## Problem statement
Copy out, word for word, the lines from the start of the data below through the line containing "Given: Turn off the Facebook Icon", and no others.

## Task input
........
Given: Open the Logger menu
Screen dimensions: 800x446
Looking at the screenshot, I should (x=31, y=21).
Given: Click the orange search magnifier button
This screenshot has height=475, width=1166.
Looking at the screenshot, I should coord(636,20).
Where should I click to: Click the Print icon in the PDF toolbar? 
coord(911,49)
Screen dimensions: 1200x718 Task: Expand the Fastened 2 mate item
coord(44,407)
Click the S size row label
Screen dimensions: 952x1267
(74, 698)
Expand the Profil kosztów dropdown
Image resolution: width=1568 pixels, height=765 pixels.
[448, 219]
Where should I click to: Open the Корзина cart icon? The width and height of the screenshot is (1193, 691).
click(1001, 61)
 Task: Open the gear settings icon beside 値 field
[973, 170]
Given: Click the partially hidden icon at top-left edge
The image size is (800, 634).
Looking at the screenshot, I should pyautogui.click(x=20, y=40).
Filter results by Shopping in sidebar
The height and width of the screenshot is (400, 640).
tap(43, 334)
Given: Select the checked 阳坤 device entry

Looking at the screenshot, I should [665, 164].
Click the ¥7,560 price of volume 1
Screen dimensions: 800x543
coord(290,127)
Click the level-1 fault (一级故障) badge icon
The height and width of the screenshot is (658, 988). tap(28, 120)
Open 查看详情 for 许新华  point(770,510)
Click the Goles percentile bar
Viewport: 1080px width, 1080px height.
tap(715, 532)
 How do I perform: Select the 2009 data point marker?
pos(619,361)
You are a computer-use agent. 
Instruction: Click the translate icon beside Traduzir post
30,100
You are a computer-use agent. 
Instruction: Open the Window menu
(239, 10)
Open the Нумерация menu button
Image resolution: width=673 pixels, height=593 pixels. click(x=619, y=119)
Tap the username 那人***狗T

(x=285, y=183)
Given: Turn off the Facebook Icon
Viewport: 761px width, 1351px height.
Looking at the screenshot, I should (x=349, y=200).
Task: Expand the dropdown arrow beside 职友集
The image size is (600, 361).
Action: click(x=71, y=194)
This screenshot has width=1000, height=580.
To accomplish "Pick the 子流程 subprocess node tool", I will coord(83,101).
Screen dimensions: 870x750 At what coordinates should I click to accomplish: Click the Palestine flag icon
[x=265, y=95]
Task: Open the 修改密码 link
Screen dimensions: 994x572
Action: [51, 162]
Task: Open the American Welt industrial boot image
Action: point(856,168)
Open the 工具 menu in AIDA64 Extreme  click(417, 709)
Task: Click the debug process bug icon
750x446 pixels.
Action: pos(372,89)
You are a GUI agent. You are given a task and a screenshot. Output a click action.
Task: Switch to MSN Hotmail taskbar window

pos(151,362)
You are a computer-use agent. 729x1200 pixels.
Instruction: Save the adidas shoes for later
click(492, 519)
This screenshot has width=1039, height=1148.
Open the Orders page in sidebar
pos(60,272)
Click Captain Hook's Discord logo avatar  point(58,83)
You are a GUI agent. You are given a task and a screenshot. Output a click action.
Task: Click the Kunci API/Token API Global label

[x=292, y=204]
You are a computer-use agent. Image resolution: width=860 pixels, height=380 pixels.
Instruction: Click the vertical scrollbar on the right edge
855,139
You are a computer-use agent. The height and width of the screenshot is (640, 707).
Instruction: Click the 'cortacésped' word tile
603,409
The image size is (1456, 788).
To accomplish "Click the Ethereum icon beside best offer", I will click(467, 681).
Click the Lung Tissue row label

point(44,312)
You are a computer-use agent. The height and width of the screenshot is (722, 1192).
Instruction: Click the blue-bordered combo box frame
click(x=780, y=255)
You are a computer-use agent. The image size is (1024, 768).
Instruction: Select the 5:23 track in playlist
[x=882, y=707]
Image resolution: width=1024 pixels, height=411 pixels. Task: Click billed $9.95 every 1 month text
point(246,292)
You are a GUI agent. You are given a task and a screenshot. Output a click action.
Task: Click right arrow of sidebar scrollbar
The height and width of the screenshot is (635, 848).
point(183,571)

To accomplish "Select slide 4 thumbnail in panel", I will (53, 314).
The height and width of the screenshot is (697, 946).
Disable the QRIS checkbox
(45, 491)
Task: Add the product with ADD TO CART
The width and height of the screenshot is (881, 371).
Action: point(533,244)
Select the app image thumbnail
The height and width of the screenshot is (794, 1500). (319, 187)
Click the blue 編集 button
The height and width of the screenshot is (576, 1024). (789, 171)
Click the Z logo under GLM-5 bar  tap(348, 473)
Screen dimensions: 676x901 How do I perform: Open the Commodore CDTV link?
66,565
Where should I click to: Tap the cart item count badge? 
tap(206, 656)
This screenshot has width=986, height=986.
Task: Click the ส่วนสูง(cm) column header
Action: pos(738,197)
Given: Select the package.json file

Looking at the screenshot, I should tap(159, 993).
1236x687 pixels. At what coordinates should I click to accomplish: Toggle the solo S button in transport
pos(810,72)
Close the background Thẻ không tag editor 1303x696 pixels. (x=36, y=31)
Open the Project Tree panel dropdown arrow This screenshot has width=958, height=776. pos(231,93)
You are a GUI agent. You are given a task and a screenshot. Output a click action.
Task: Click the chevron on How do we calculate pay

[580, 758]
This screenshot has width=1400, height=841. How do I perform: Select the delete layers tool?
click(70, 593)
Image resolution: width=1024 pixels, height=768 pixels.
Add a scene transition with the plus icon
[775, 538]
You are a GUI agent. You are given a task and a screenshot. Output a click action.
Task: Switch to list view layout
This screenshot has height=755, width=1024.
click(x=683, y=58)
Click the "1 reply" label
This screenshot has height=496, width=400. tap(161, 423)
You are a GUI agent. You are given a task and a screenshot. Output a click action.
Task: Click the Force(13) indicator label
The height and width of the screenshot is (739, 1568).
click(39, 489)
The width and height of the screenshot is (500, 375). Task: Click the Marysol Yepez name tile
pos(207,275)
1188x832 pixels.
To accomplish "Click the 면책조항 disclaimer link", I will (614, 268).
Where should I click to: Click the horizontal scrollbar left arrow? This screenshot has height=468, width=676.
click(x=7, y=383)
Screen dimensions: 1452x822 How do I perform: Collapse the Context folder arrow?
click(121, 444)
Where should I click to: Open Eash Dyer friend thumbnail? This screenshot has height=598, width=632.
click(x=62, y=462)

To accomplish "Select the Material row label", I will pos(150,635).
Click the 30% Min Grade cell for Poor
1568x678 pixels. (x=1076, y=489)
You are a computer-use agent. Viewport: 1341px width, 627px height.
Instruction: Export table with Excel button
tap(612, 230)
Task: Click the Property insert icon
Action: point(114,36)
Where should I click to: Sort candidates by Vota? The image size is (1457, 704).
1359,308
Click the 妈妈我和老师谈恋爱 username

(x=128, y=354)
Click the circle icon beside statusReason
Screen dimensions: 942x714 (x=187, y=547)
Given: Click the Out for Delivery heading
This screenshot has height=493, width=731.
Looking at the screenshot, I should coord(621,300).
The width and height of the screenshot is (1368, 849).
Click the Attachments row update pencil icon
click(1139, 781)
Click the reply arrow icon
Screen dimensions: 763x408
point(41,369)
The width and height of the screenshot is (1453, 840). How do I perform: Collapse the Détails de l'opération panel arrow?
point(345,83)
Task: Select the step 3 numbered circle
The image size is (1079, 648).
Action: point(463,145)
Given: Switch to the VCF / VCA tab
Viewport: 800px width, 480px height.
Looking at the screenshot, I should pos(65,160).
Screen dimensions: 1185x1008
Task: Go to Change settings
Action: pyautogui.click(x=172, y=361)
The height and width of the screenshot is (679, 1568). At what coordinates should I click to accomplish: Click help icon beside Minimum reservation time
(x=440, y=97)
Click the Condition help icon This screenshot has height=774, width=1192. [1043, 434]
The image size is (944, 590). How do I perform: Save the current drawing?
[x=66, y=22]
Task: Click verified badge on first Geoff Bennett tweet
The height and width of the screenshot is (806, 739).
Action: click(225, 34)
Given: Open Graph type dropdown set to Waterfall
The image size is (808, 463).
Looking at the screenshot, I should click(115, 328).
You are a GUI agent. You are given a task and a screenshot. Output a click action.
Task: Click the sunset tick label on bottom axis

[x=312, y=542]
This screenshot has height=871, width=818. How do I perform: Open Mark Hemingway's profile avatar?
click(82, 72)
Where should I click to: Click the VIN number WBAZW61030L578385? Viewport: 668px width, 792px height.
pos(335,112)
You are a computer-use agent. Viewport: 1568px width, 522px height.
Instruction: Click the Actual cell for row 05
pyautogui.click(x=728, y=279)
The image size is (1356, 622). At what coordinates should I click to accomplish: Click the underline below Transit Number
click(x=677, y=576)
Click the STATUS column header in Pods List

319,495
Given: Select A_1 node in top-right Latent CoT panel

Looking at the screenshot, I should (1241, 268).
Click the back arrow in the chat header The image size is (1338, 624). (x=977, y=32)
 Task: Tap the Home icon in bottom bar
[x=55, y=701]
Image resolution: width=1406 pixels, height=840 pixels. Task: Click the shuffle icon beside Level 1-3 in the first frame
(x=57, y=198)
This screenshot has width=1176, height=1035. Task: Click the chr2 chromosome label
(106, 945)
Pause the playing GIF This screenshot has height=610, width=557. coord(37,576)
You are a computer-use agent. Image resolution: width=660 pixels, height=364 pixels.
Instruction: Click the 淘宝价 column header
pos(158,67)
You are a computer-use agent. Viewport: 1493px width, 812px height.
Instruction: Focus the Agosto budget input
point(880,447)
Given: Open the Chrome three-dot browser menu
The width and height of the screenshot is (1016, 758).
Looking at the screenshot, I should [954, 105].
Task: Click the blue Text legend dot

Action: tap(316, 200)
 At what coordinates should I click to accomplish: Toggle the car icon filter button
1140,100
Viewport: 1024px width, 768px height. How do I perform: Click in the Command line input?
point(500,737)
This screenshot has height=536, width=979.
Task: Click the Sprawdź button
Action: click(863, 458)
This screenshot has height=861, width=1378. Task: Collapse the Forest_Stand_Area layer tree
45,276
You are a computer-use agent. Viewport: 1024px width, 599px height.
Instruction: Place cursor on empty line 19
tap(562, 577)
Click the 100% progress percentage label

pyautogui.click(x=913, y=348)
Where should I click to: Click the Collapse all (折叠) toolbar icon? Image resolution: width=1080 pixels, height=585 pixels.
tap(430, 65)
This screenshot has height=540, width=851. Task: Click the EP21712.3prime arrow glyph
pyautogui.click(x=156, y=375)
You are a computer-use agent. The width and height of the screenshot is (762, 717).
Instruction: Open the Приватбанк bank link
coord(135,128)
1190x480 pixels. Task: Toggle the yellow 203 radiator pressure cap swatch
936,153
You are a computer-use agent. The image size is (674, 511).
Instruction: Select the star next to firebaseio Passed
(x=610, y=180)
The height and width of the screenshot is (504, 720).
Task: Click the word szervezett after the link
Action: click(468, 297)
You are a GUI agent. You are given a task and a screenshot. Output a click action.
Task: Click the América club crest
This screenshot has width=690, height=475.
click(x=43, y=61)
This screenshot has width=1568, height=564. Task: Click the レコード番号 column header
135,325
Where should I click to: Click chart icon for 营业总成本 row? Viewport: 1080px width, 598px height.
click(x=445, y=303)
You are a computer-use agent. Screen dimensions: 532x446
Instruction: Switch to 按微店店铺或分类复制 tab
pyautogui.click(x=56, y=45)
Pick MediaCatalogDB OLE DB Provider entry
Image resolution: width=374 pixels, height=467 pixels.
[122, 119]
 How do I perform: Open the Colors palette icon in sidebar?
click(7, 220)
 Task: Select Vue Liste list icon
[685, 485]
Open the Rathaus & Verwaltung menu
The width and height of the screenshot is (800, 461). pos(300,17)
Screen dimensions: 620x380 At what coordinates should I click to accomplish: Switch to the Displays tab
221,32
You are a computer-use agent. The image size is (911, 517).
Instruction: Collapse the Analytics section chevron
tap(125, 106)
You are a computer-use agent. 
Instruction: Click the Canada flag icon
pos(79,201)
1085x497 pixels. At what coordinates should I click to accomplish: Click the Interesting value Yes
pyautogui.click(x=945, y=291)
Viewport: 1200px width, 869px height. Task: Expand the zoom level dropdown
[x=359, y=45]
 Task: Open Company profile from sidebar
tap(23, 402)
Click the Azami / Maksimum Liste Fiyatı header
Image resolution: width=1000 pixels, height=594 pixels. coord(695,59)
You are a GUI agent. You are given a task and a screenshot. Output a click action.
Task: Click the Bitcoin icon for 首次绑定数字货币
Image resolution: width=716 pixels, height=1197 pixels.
........
## Solution to the exercise
Given: Open the Logger menu
Screen dimensions: 800x446
Looking at the screenshot, I should (x=31, y=21).
Given: Click the orange search magnifier button
This screenshot has height=475, width=1166.
Looking at the screenshot, I should coord(636,20).
Where should I click to: Click the Print icon in the PDF toolbar? 
coord(911,49)
Screen dimensions: 1200x718 Task: Expand the Fastened 2 mate item
coord(44,407)
Click the S size row label
Screen dimensions: 952x1267
(74, 698)
Expand the Profil kosztów dropdown
Image resolution: width=1568 pixels, height=765 pixels.
[448, 219]
Where should I click to: Open the Корзина cart icon? The width and height of the screenshot is (1193, 691).
click(1001, 61)
 Task: Open the gear settings icon beside 値 field
[973, 170]
Given: Click the partially hidden icon at top-left edge
The image size is (800, 634).
Looking at the screenshot, I should pyautogui.click(x=20, y=40).
Filter results by Shopping in sidebar
The height and width of the screenshot is (400, 640).
tap(43, 334)
Given: Select the checked 阳坤 device entry

Looking at the screenshot, I should [665, 164].
Click the ¥7,560 price of volume 1
Screen dimensions: 800x543
coord(290,127)
Click the level-1 fault (一级故障) badge icon
The height and width of the screenshot is (658, 988). tap(28, 120)
Open 查看详情 for 许新华  point(770,510)
Click the Goles percentile bar
Viewport: 1080px width, 1080px height.
tap(715, 532)
 How do I perform: Select the 2009 data point marker?
pos(619,361)
You are a computer-use agent. 
Instruction: Click the translate icon beside Traduzir post
30,100
You are a computer-use agent. 
Instruction: Open the Window menu
(239, 10)
Open the Нумерация menu button
Image resolution: width=673 pixels, height=593 pixels. click(x=619, y=119)
Tap the username 那人***狗T

(x=285, y=183)
Given: Turn off the Facebook Icon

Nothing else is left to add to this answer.